Assigned task = Copy the records below exactly, starting at the line that contains "At what coordinates" and ending at the line that contains "Task: Click the command search box (点此查找命令)"; leave out any pictures.
=== Begin Enclosure ===
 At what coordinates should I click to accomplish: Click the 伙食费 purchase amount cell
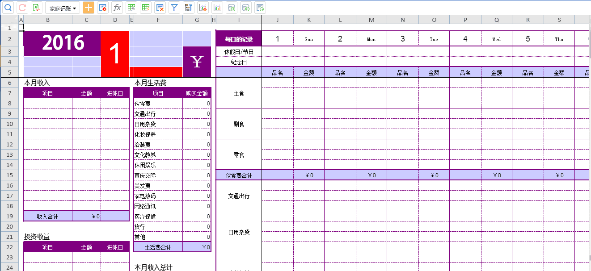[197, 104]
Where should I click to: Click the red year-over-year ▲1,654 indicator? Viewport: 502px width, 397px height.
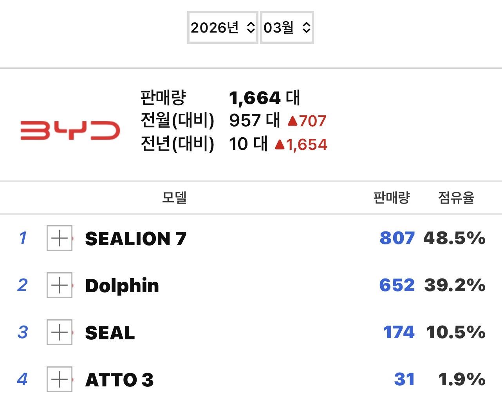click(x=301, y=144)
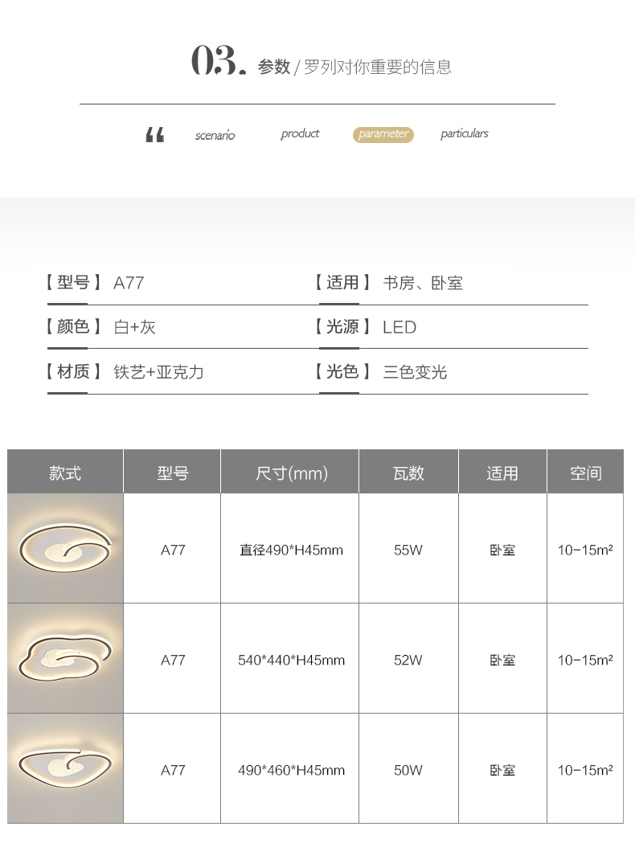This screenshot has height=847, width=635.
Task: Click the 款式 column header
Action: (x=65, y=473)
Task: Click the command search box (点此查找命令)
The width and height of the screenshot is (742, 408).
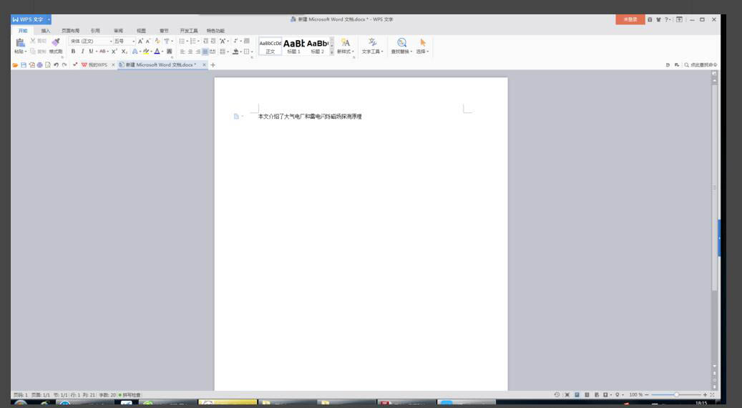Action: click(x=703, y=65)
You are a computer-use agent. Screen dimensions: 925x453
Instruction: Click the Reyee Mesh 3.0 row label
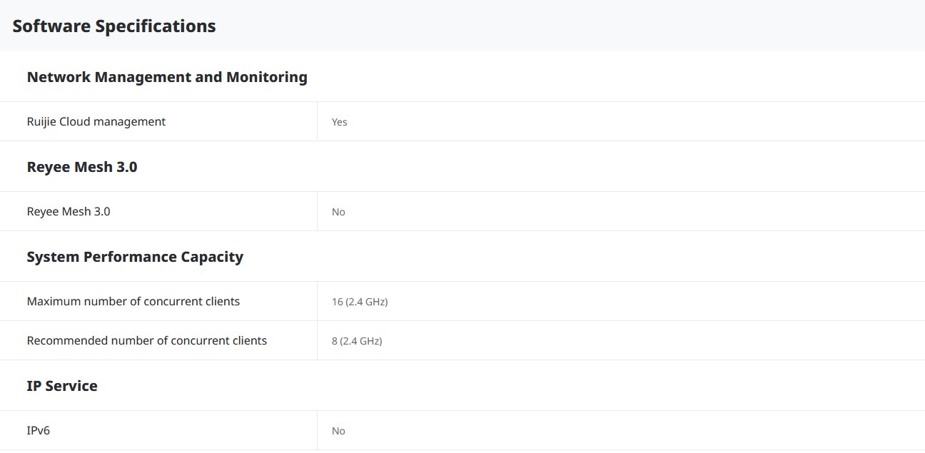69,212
=== End Enclosure ===
=== Begin Enclosure ===
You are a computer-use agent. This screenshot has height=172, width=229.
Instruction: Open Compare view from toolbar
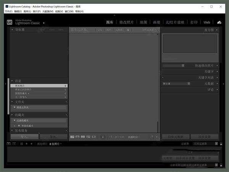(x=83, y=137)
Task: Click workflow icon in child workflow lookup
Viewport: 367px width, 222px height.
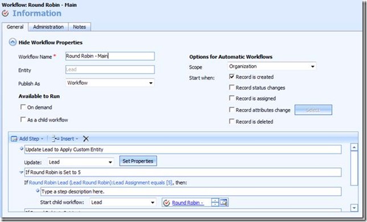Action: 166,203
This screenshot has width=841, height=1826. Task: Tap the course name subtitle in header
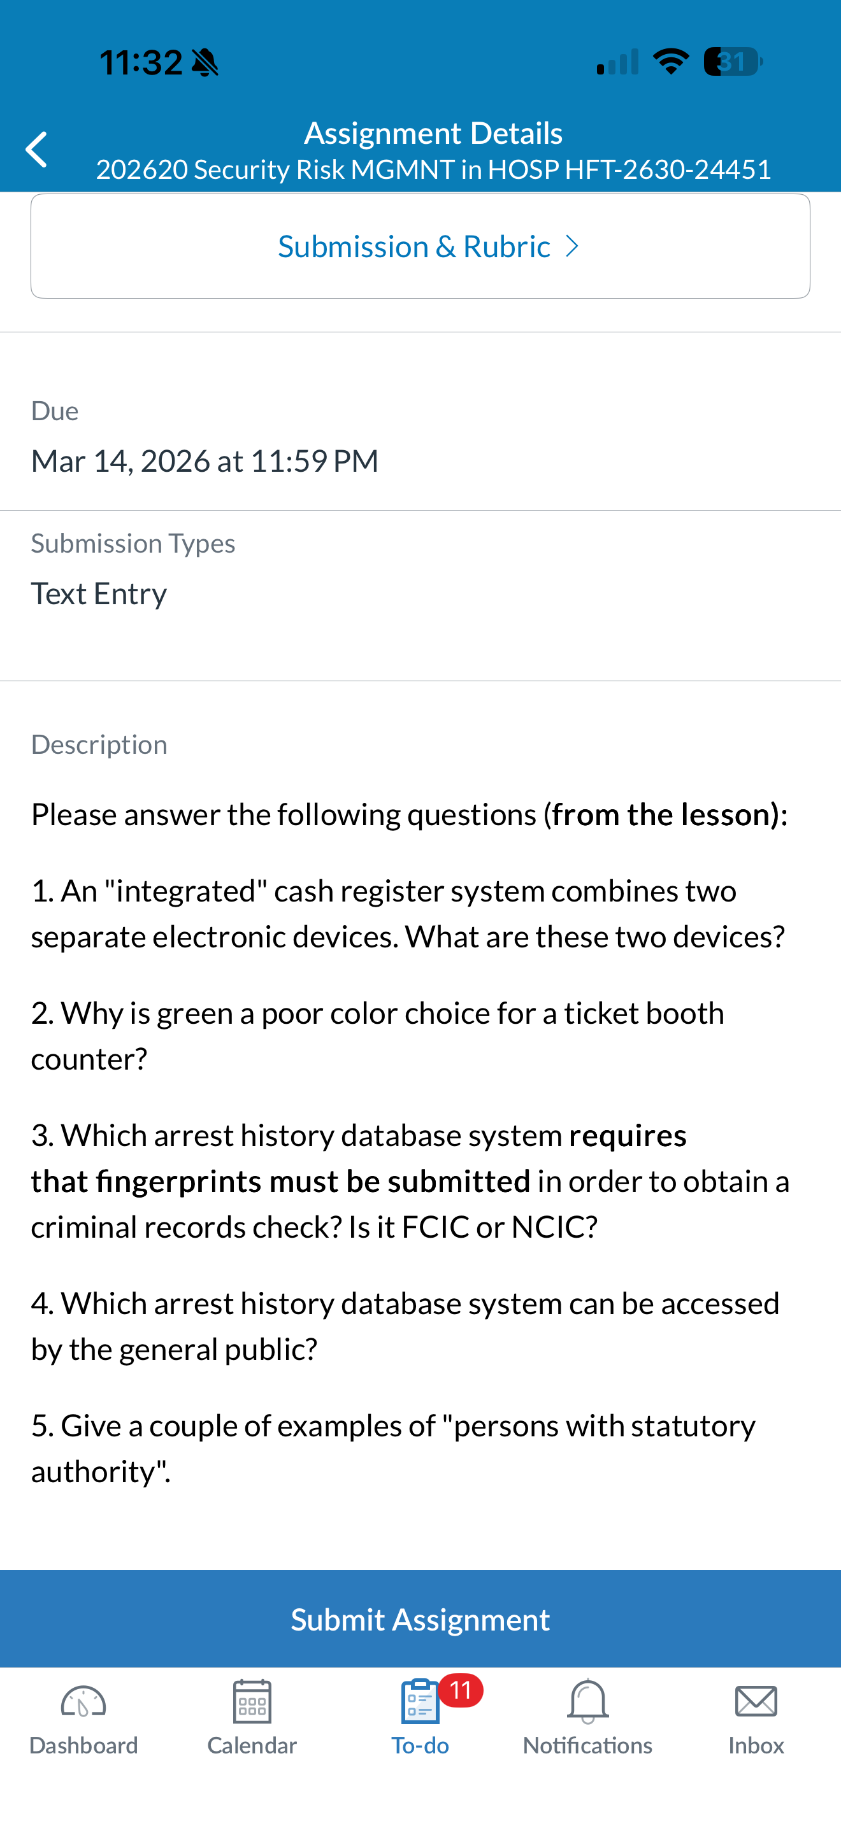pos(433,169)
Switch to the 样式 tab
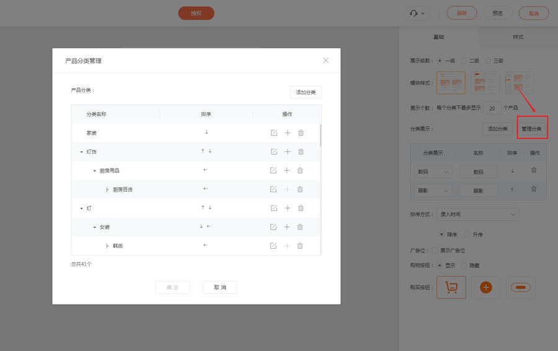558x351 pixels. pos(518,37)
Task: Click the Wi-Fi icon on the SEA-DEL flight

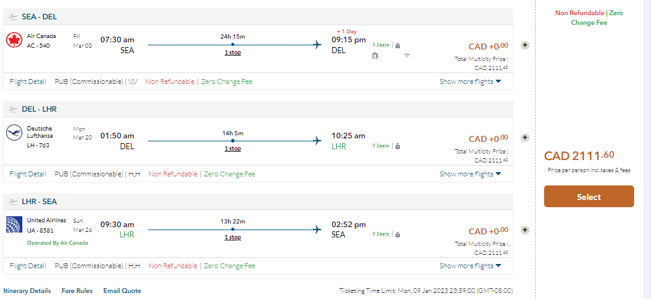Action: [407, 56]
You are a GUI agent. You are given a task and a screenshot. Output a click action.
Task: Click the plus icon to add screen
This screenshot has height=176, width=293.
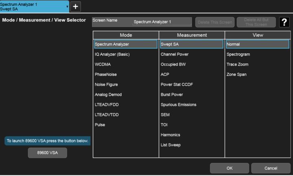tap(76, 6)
=== End Enclosure ===
=== Begin Enclosure ===
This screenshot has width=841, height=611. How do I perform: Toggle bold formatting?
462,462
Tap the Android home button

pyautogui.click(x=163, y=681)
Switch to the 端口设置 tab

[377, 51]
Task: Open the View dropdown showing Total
=== End Enclosure ===
Your response =
 At what coordinates should I click to accomplish: Click the 伙食费 purchase amount cell
[197, 104]
Where should I click to: Click the red year-over-year ▲1,654 indicator? Viewport: 502px width, 397px height.
click(x=301, y=144)
This screenshot has height=847, width=635.
Task: Click the 款式 column header
Action: (x=65, y=473)
Task: Click the command search box (点此查找命令)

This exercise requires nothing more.